The goal of today’s workshop is to demo some Python functionality, to give you a taste of the language’s capabilities. We are not learning Python today, and we will not be doing any hands-on exercises, so please relax and watch the presentation. The three followup sessions on February 26-28 will teach you Python with many hands-on exercises (6 hours in total).

Why Python?

Python is a free, open-source programming language first developed in the late 1980s and 90s that became really popular for scientific computing in the past 15 years. With Python in a few minutes you can:

analyze thousands of texts,
process tables with billions of records,
manipulate thousands of images,
restructure and process data any way you want.

Python vs. Excel

Unlike Excel, Python can read any type of data, both structured and unstructured.
Python is free and open-source, so no artificial limitations on where/how you run it.
Python works on all platforms: Windows, Mac, Linux, Android, etc.
Data manipulation is much easier in Python. There are hundreds of data processing, machine learning, and visualization libraries.
Python can handle much larger amounts of data: limited not by Python, but by your available computing resources. In addition, Python can run at scale (in parallel) on larger systems.
Python is more reproducible (rerun / modify the script).

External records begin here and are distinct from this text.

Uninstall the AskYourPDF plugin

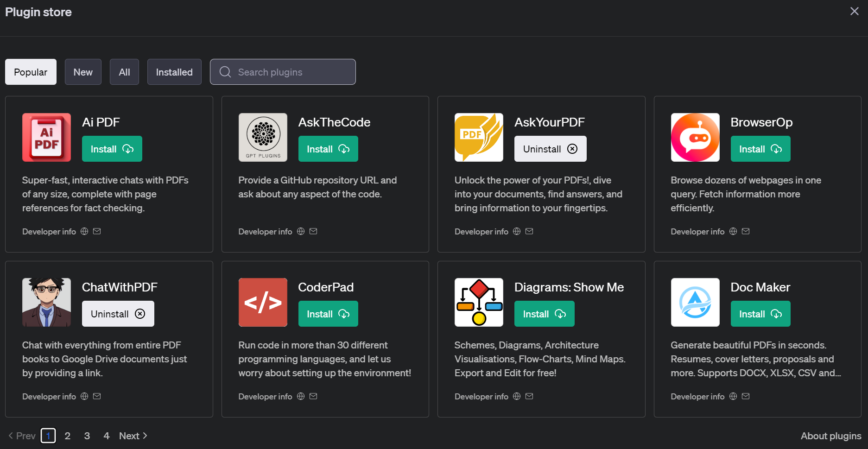click(550, 149)
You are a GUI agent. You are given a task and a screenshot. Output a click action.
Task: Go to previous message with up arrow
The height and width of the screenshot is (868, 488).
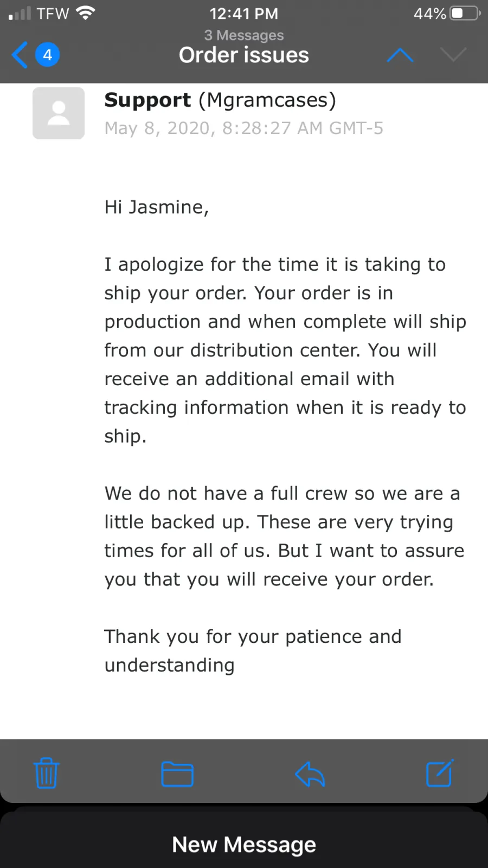400,55
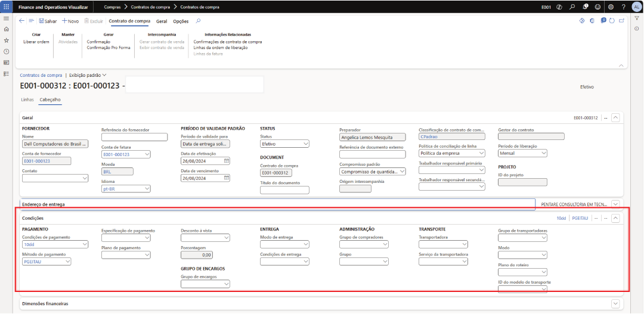Open the settings gear in top bar

tap(610, 7)
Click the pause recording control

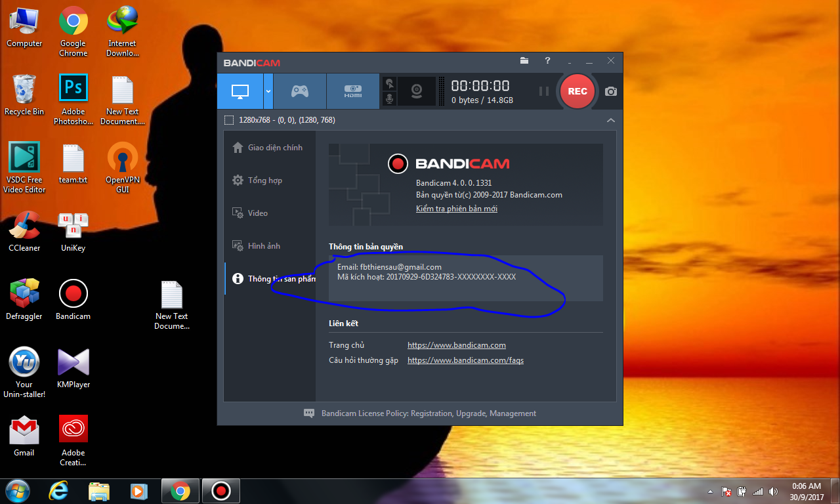(544, 91)
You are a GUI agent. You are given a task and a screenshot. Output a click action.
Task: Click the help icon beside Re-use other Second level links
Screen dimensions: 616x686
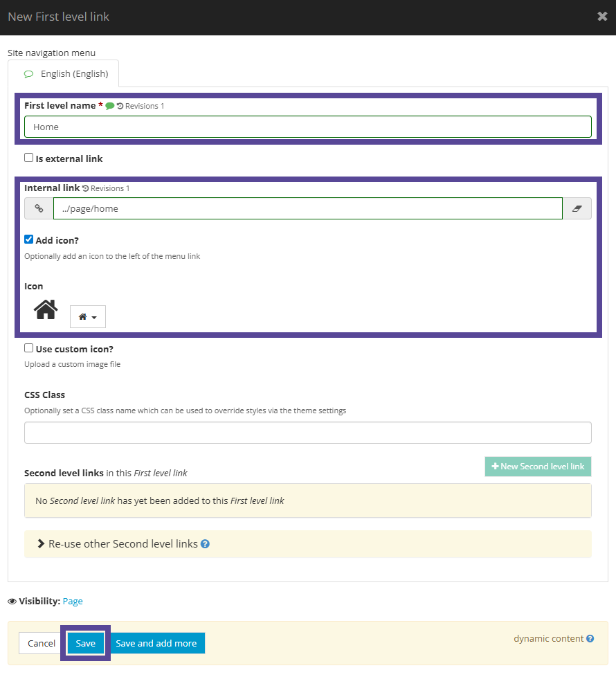point(204,544)
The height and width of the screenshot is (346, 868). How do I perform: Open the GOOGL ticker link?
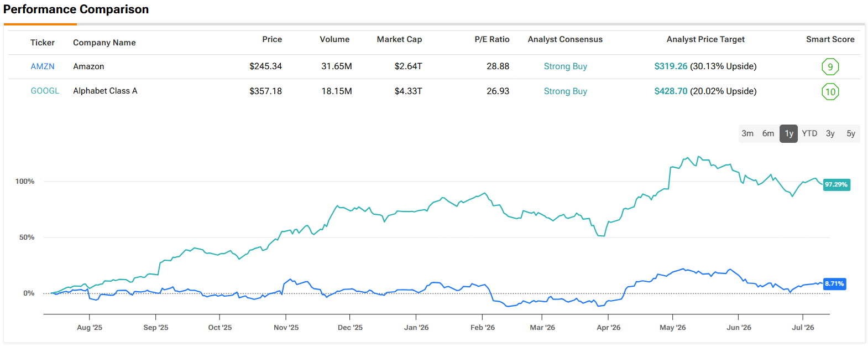(45, 91)
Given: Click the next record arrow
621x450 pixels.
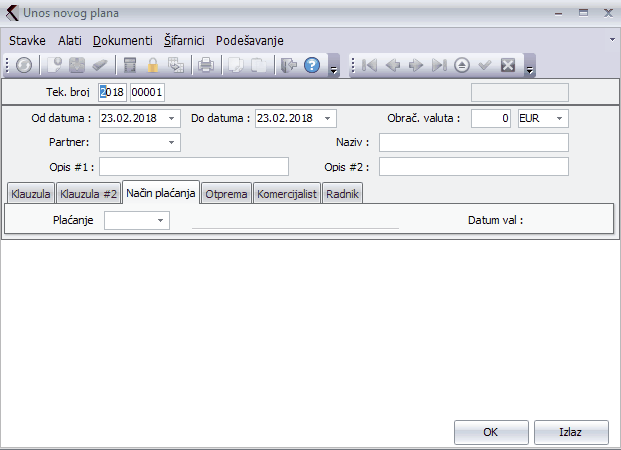Looking at the screenshot, I should 415,65.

Python vs. other programming languages

Python pros	Python cons
elegant scripting language	slow (interpreted, dynamically typed)
easy to write and read code	uses indentation for code blocks
powerful, compact constructs for many tasks
very popular across all fields
huge number of external libraries

Installing Python

Option 1: Install Python from https://www.python.org/downloads making sure to check the option “Add Python to PATH” during the installation.

Option 2: Install Python and the packages via Anaconda from https://www.anaconda.com/download.

Option 3: Install Python via your favourite package manager, e.g. in MacOS – assuming you have Homebrew installed – run the command brew install python.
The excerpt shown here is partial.